ARTIFICIAL NEURAL NETWORK BASED TURBINE FAST VALVING FOR ENHANCEMENT OF POWER SYSTEM TRANSIENT STABILITY
Ramnarayan Patel - Krishnan V. Pagalthivarthi
Fast valving is one of the effective and economic means of improving the
stability of a power system under large and sudden disturbances. Conventional
schemes of fast valving generate a fixed valve stroke sequence for the control
of turbine valves under transient conditions. A simple fixed valve control
sequence cannot give optimum result for different fault conditions and loading
levels, due to its poor adaptability. This paper presents an artificial-neural-
network (ANN) based controller to govern the operation of the turbine control
valves and intercept valves under different fault conditions. A quasi-optimal
scheme based on the generator speed deviation and accelerating power generates
the valve control sequences under different fault cases.
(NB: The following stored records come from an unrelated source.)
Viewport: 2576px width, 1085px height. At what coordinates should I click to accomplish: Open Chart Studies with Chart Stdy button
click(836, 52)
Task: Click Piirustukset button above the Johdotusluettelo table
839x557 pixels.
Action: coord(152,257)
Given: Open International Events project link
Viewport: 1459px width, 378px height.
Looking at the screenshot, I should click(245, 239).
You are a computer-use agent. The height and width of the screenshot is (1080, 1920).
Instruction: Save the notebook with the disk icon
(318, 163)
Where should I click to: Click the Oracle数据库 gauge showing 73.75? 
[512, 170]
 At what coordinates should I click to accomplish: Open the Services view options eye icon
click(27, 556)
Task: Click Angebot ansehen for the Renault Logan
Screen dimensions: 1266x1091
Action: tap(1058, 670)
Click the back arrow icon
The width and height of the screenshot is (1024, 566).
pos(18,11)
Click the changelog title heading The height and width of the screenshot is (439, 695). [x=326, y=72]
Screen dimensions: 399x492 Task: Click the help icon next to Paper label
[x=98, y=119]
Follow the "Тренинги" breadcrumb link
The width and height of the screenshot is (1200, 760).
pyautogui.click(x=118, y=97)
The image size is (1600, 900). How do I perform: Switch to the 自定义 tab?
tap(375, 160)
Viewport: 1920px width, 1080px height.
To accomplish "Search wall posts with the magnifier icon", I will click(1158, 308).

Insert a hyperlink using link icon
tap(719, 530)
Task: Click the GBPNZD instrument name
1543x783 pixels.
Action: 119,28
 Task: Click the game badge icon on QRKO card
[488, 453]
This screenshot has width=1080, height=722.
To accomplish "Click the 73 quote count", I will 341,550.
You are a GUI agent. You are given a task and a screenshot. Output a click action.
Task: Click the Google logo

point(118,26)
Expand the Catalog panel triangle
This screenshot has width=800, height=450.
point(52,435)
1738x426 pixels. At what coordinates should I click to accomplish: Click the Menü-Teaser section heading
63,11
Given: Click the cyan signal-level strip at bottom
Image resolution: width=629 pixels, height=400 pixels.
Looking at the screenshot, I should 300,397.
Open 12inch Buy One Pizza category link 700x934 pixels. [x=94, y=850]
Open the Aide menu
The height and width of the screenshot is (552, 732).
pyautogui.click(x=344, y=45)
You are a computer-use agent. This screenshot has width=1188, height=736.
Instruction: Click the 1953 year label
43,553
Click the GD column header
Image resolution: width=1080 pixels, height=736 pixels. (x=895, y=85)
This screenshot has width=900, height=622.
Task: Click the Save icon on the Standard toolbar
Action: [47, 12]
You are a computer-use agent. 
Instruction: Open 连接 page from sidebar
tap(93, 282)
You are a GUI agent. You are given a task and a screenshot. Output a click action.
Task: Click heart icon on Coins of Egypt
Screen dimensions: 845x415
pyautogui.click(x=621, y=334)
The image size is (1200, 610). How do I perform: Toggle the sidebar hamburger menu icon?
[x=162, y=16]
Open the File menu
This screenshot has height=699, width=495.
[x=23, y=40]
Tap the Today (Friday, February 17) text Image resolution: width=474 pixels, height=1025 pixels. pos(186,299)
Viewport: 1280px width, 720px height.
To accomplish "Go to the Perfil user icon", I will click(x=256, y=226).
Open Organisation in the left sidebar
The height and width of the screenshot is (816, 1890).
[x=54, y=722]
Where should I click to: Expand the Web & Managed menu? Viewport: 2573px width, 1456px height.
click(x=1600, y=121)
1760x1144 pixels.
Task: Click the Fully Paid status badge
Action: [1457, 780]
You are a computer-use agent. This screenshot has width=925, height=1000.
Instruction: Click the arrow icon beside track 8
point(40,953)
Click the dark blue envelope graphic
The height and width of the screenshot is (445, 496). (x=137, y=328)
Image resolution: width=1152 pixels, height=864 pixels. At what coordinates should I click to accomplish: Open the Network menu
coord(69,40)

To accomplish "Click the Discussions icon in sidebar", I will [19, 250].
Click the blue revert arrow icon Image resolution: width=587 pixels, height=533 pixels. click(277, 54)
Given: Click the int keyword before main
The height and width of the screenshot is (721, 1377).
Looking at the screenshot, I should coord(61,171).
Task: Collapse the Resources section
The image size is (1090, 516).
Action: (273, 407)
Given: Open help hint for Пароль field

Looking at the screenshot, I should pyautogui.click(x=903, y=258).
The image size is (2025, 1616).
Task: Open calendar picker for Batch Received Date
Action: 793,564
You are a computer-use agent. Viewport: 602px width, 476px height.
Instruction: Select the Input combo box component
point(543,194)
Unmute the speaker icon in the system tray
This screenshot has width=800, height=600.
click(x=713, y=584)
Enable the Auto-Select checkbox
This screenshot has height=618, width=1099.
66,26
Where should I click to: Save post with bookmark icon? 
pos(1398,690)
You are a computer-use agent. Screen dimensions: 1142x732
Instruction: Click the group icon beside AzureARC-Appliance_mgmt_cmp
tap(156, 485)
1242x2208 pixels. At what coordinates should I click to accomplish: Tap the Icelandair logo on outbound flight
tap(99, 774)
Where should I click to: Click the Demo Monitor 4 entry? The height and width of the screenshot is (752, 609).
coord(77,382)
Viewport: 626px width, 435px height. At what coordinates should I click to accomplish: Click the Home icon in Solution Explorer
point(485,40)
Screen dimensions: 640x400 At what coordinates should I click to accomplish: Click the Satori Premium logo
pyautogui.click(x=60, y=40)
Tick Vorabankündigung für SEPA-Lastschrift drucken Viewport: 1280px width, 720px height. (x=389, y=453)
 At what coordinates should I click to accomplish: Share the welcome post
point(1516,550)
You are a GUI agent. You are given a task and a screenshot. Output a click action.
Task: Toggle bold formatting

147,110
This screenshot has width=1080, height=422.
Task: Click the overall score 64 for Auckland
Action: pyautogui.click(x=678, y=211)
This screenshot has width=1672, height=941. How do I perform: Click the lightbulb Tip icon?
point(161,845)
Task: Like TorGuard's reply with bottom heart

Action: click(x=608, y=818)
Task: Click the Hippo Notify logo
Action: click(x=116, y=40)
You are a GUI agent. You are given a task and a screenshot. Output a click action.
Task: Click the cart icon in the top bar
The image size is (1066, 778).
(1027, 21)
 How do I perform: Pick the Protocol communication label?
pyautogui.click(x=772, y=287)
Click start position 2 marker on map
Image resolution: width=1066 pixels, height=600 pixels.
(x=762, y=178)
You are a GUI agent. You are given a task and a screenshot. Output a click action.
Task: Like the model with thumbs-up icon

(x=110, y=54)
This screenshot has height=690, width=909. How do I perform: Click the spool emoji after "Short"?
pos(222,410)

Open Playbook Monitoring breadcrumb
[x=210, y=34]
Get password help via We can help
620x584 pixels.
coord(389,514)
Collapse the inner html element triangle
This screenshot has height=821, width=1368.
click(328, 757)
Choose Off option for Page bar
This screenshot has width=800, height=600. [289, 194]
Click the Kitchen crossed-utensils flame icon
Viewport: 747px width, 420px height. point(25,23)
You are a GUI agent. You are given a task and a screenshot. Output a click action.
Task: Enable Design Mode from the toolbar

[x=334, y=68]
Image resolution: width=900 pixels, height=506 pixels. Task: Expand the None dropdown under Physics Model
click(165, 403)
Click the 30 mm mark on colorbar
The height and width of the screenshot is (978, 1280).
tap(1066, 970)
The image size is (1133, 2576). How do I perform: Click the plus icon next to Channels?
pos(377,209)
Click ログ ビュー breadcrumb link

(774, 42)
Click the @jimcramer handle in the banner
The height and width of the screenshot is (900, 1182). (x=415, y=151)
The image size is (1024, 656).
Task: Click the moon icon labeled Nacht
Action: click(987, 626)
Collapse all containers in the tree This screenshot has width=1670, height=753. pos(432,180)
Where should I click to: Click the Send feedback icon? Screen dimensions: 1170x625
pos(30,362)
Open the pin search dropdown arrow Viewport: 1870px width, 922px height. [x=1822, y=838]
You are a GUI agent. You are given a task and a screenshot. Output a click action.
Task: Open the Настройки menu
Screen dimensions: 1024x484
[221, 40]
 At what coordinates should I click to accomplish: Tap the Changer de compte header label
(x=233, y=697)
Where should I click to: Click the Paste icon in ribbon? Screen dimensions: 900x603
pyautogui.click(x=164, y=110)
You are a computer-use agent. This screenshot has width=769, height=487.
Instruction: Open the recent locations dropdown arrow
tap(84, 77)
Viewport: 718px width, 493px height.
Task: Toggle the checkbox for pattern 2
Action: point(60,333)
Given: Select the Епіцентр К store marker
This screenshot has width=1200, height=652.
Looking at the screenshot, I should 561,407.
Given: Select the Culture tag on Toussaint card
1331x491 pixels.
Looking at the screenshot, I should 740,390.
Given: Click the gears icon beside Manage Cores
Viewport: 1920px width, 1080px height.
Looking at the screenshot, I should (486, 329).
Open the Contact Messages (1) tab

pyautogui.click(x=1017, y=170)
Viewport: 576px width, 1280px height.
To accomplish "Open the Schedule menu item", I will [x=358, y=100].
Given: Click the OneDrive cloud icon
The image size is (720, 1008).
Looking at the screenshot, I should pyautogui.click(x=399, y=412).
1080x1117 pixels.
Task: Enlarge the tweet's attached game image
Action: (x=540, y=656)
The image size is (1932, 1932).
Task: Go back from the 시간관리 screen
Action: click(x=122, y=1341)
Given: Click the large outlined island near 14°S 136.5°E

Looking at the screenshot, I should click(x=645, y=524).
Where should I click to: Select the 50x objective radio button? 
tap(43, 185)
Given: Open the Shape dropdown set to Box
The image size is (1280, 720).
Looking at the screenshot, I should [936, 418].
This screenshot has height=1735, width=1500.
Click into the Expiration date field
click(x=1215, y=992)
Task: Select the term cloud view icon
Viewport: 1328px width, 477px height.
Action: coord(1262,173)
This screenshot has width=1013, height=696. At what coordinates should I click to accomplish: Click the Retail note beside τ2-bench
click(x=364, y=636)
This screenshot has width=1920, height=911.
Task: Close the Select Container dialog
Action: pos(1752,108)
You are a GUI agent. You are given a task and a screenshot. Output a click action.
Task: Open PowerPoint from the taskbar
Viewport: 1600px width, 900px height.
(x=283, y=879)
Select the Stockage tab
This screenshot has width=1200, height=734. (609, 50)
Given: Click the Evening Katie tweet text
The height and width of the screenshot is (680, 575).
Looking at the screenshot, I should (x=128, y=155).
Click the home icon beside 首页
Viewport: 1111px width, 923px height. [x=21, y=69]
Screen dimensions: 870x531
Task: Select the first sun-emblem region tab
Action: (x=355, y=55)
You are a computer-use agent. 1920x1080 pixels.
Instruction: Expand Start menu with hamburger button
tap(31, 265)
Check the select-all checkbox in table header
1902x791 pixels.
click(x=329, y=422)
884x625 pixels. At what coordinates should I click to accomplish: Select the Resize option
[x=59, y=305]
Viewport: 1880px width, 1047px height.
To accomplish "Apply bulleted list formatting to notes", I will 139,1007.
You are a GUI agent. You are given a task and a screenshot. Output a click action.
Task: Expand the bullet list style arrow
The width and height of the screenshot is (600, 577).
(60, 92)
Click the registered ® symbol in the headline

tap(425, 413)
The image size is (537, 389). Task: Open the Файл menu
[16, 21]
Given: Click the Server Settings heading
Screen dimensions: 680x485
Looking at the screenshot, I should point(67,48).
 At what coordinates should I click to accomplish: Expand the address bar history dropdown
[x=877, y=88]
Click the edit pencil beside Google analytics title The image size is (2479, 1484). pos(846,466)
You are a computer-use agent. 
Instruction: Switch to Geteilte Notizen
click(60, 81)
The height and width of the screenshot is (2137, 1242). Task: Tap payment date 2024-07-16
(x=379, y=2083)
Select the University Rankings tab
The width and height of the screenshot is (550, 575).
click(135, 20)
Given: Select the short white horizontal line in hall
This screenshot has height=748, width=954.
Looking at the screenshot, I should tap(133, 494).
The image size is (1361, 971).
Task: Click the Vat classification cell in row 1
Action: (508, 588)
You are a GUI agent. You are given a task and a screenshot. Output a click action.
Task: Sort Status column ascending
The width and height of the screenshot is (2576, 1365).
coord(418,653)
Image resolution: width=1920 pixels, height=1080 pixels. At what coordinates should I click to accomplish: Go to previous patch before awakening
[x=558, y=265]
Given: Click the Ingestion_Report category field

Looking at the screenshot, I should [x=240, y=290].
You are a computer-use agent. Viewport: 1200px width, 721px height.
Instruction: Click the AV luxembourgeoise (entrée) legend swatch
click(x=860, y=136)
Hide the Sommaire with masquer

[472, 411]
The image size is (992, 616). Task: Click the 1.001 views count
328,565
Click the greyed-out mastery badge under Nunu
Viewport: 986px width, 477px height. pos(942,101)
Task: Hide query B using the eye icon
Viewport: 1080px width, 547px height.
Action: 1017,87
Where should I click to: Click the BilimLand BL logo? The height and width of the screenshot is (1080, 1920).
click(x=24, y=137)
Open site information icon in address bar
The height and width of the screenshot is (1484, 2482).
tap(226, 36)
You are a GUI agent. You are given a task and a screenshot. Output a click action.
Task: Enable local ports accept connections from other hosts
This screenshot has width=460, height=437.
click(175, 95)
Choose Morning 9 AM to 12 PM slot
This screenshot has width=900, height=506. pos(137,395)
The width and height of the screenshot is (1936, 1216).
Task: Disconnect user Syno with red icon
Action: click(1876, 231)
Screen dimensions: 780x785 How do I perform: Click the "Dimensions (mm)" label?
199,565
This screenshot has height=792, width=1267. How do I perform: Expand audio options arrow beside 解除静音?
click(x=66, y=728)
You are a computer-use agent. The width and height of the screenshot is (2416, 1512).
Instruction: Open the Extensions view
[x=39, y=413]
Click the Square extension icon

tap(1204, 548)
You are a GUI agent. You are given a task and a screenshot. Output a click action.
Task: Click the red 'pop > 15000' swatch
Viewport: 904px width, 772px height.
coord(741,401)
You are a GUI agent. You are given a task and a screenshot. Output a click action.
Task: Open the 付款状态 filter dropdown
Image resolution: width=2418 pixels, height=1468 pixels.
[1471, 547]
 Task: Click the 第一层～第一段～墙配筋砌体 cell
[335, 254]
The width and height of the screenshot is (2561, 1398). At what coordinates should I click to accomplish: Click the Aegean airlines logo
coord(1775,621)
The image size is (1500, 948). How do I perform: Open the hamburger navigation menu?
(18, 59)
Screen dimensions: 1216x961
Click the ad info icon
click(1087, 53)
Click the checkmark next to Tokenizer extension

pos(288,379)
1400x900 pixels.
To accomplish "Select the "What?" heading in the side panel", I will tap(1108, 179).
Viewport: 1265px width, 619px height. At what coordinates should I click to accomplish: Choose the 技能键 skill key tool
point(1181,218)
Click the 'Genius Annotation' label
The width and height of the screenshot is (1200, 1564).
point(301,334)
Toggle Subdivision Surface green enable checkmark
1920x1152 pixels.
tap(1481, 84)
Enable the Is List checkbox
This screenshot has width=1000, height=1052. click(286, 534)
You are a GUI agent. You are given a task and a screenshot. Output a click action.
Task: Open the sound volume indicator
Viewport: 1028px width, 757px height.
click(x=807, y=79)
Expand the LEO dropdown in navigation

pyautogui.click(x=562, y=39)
These sequences are
used to train the ANN-based controller for known fault cases. The controller
then decides the valve timings for any unknown fault case based on the
controller inputs. The simulation results show that an ANN-based controller has
very good generalization capability. The results are compared with the
conventional schemes of fast valving control. The trained ANN controller gives
satisfactory stability performance for a variety of conditions.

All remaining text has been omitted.